* [YOUR GOAL]: Set out every line of the rows below as a numbered list, leaving out the blank lines.

>> Start

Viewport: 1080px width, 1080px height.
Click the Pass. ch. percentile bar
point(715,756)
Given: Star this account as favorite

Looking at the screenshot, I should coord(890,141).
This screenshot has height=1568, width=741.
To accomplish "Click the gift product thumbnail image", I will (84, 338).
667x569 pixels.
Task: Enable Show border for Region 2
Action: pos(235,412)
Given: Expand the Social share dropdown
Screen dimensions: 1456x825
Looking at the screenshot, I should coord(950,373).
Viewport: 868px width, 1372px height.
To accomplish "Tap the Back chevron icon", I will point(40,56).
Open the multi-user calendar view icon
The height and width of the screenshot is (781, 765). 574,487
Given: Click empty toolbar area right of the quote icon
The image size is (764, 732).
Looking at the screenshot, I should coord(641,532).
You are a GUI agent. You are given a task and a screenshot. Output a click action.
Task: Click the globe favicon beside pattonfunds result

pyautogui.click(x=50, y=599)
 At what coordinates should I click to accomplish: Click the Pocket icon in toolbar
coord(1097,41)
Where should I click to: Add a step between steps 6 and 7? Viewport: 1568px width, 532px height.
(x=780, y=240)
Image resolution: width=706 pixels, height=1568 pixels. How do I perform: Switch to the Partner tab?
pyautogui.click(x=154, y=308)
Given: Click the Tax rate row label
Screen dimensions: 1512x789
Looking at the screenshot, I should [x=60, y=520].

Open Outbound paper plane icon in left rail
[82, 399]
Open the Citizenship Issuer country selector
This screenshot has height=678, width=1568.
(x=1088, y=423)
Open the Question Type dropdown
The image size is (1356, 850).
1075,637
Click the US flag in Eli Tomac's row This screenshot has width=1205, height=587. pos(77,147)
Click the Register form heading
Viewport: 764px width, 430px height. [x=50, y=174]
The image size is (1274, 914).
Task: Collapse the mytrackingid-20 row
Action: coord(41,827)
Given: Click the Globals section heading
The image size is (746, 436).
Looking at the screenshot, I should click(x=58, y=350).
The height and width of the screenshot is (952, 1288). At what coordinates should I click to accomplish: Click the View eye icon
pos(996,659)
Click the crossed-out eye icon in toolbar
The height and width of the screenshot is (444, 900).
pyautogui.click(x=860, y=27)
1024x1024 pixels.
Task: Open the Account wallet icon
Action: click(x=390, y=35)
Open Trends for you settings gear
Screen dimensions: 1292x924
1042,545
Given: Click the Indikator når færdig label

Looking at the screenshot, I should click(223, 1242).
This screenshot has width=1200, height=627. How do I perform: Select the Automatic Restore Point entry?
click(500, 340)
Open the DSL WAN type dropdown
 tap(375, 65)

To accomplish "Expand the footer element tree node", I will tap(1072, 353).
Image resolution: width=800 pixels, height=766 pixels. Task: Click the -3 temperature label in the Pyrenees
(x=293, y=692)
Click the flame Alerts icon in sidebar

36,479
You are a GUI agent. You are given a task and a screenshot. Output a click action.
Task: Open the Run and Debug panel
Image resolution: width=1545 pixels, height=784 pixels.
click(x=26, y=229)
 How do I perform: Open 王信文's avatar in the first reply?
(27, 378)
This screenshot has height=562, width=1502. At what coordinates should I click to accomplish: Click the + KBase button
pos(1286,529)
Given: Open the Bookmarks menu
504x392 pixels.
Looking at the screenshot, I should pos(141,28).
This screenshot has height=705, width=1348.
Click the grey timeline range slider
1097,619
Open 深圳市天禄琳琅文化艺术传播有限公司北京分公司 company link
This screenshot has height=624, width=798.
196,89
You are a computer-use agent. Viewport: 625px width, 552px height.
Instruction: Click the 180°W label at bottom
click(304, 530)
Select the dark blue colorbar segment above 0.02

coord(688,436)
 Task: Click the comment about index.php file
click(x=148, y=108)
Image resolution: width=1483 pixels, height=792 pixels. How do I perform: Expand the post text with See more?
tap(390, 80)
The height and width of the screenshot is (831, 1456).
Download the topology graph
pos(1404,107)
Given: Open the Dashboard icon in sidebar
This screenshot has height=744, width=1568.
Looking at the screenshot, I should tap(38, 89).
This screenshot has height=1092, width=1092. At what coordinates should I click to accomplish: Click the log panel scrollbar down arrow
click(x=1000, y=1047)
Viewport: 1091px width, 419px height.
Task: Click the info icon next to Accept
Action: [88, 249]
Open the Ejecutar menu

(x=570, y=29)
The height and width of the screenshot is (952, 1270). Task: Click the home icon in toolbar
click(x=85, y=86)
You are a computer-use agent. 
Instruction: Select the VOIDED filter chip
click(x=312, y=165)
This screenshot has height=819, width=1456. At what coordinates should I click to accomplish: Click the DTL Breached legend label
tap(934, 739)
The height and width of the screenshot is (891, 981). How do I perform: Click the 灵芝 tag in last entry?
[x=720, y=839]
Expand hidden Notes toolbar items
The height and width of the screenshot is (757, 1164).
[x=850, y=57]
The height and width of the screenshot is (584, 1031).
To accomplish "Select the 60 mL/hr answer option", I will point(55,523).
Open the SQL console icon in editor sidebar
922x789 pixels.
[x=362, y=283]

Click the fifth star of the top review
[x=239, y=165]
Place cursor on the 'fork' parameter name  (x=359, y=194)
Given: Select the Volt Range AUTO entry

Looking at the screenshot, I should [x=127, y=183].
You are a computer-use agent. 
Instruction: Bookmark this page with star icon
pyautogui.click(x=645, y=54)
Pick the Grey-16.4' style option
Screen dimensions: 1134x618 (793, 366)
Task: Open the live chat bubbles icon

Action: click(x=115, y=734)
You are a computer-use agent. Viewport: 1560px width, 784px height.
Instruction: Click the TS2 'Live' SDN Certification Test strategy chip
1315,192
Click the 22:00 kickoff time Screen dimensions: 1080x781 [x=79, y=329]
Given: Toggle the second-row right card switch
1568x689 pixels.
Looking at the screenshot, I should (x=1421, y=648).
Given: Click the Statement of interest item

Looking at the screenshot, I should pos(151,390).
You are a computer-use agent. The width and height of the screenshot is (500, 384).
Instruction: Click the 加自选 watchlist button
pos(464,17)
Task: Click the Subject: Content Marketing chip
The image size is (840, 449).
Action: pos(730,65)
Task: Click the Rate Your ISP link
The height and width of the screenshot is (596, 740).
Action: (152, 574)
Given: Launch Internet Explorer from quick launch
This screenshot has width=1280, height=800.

>> End

* [FINISHED EXERCISE]:
1. Viewport: 1080px width, 1080px height.
2. Click the Pass. ch. percentile bar
3. point(715,756)
4. Given: Star this account as favorite
5. Looking at the screenshot, I should coord(890,141).
6. This screenshot has height=1568, width=741.
7. To accomplish "Click the gift product thumbnail image", I will (84, 338).
8. 667x569 pixels.
9. Task: Enable Show border for Region 2
10. Action: pos(235,412)
11. Given: Expand the Social share dropdown
12. Screen dimensions: 1456x825
13. Looking at the screenshot, I should coord(950,373).
14. Viewport: 868px width, 1372px height.
15. To accomplish "Tap the Back chevron icon", I will point(40,56).
16. Open the multi-user calendar view icon
17. The height and width of the screenshot is (781, 765). 574,487
18. Given: Click empty toolbar area right of the quote icon
19. The image size is (764, 732).
20. Looking at the screenshot, I should coord(641,532).
21. You are a GUI agent. You are given a task and a screenshot. Output a click action.
22. Task: Click the globe favicon beside pattonfunds result
23. pyautogui.click(x=50, y=599)
24.  At what coordinates should I click to accomplish: Click the Pocket icon in toolbar
25. coord(1097,41)
26. Where should I click to: Add a step between steps 6 and 7? Viewport: 1568px width, 532px height.
27. (x=780, y=240)
28. Image resolution: width=706 pixels, height=1568 pixels. How do I perform: Switch to the Partner tab?
29. pyautogui.click(x=154, y=308)
30. Given: Click the Tax rate row label
31. Screen dimensions: 1512x789
32. Looking at the screenshot, I should [x=60, y=520].
33. Open Outbound paper plane icon in left rail
34. [82, 399]
35. Open the Citizenship Issuer country selector
36. This screenshot has height=678, width=1568.
37. (x=1088, y=423)
38. Open the Question Type dropdown
39. The image size is (1356, 850).
40. 1075,637
41. Click the US flag in Eli Tomac's row This screenshot has width=1205, height=587. pos(77,147)
42. Click the Register form heading
43. Viewport: 764px width, 430px height. [x=50, y=174]
44. The image size is (1274, 914).
45. Task: Collapse the mytrackingid-20 row
46. Action: coord(41,827)
47. Given: Click the Globals section heading
48. The image size is (746, 436).
49. Looking at the screenshot, I should click(x=58, y=350).
50. The height and width of the screenshot is (952, 1288). At what coordinates should I click to accomplish: Click the View eye icon
51. pos(996,659)
52. Click the crossed-out eye icon in toolbar
53. The height and width of the screenshot is (444, 900).
54. pyautogui.click(x=860, y=27)
55. 1024x1024 pixels.
56. Task: Open the Account wallet icon
57. Action: click(x=390, y=35)
58. Open Trends for you settings gear
59. Screen dimensions: 1292x924
60. 1042,545
61. Given: Click the Indikator når færdig label
62. Looking at the screenshot, I should click(223, 1242).
63. This screenshot has width=1200, height=627. How do I perform: Select the Automatic Restore Point entry?
64. click(500, 340)
65. Open the DSL WAN type dropdown
66.  tap(375, 65)
67. To accomplish "Expand the footer element tree node", I will tap(1072, 353).
68. Image resolution: width=800 pixels, height=766 pixels. Task: Click the -3 temperature label in the Pyrenees
69. (x=293, y=692)
70. Click the flame Alerts icon in sidebar
71. 36,479
72. You are a GUI agent. You are given a task and a screenshot. Output a click action.
73. Task: Open the Run and Debug panel
74. Image resolution: width=1545 pixels, height=784 pixels.
75. click(x=26, y=229)
76.  How do I perform: Open 王信文's avatar in the first reply?
77. (27, 378)
78. This screenshot has height=562, width=1502. At what coordinates should I click to accomplish: Click the + KBase button
79. pos(1286,529)
80. Given: Open the Bookmarks menu
81. 504x392 pixels.
82. Looking at the screenshot, I should pos(141,28).
83. This screenshot has height=705, width=1348.
84. Click the grey timeline range slider
85. 1097,619
86. Open 深圳市天禄琳琅文化艺术传播有限公司北京分公司 company link
87. This screenshot has height=624, width=798.
88. 196,89
89. You are a computer-use agent. Viewport: 625px width, 552px height.
90. Instruction: Click the 180°W label at bottom
91. click(304, 530)
92. Select the dark blue colorbar segment above 0.02
93. coord(688,436)
94.  Task: Click the comment about index.php file
95. click(x=148, y=108)
96. Image resolution: width=1483 pixels, height=792 pixels. How do I perform: Expand the post text with See more?
97. tap(390, 80)
98. The height and width of the screenshot is (831, 1456).
99. Download the topology graph
100. pos(1404,107)
101. Given: Open the Dashboard icon in sidebar
102. This screenshot has height=744, width=1568.
103. Looking at the screenshot, I should tap(38, 89).
104. This screenshot has height=1092, width=1092. At what coordinates should I click to accomplish: Click the log panel scrollbar down arrow
105. click(x=1000, y=1047)
106. Viewport: 1091px width, 419px height.
107. Task: Click the info icon next to Accept
108. Action: [88, 249]
109. Open the Ejecutar menu
110. (x=570, y=29)
111. The height and width of the screenshot is (952, 1270). Task: Click the home icon in toolbar
112. click(x=85, y=86)
113. You are a computer-use agent. 
114. Instruction: Select the VOIDED filter chip
115. click(x=312, y=165)
116. This screenshot has height=819, width=1456. At what coordinates should I click to accomplish: Click the DTL Breached legend label
117. tap(934, 739)
118. The height and width of the screenshot is (891, 981). How do I perform: Click the 灵芝 tag in last entry?
119. [x=720, y=839]
120. Expand hidden Notes toolbar items
121. The height and width of the screenshot is (757, 1164).
122. [x=850, y=57]
123. The height and width of the screenshot is (584, 1031).
124. To accomplish "Select the 60 mL/hr answer option", I will point(55,523).
125. Open the SQL console icon in editor sidebar
126. 922x789 pixels.
127. [x=362, y=283]
128. Click the fifth star of the top review
129. [x=239, y=165]
130. Place cursor on the 'fork' parameter name  (x=359, y=194)
131. Given: Select the Volt Range AUTO entry
132. Looking at the screenshot, I should [x=127, y=183].
133. You are a computer-use agent. 
134. Instruction: Bookmark this page with star icon
135. pyautogui.click(x=645, y=54)
136. Pick the Grey-16.4' style option
137. Screen dimensions: 1134x618 (793, 366)
138. Task: Open the live chat bubbles icon
139. Action: click(x=115, y=734)
140. You are a computer-use agent. Viewport: 1560px width, 784px height.
141. Instruction: Click the TS2 'Live' SDN Certification Test strategy chip
142. 1315,192
143. Click the 22:00 kickoff time Screen dimensions: 1080x781 [x=79, y=329]
144. Given: Toggle the second-row right card switch
145. 1568x689 pixels.
146. Looking at the screenshot, I should (x=1421, y=648).
147. Given: Click the Statement of interest item
148. Looking at the screenshot, I should pos(151,390).
149. You are a computer-use agent. The width and height of the screenshot is (500, 384).
150. Instruction: Click the 加自选 watchlist button
151. pos(464,17)
152. Task: Click the Subject: Content Marketing chip
153. The image size is (840, 449).
154. Action: pos(730,65)
155. Task: Click the Rate Your ISP link
156. The height and width of the screenshot is (596, 740).
157. Action: (152, 574)
158. Given: Launch Internet Explorer from quick launch
159. This screenshot has width=1280, height=800.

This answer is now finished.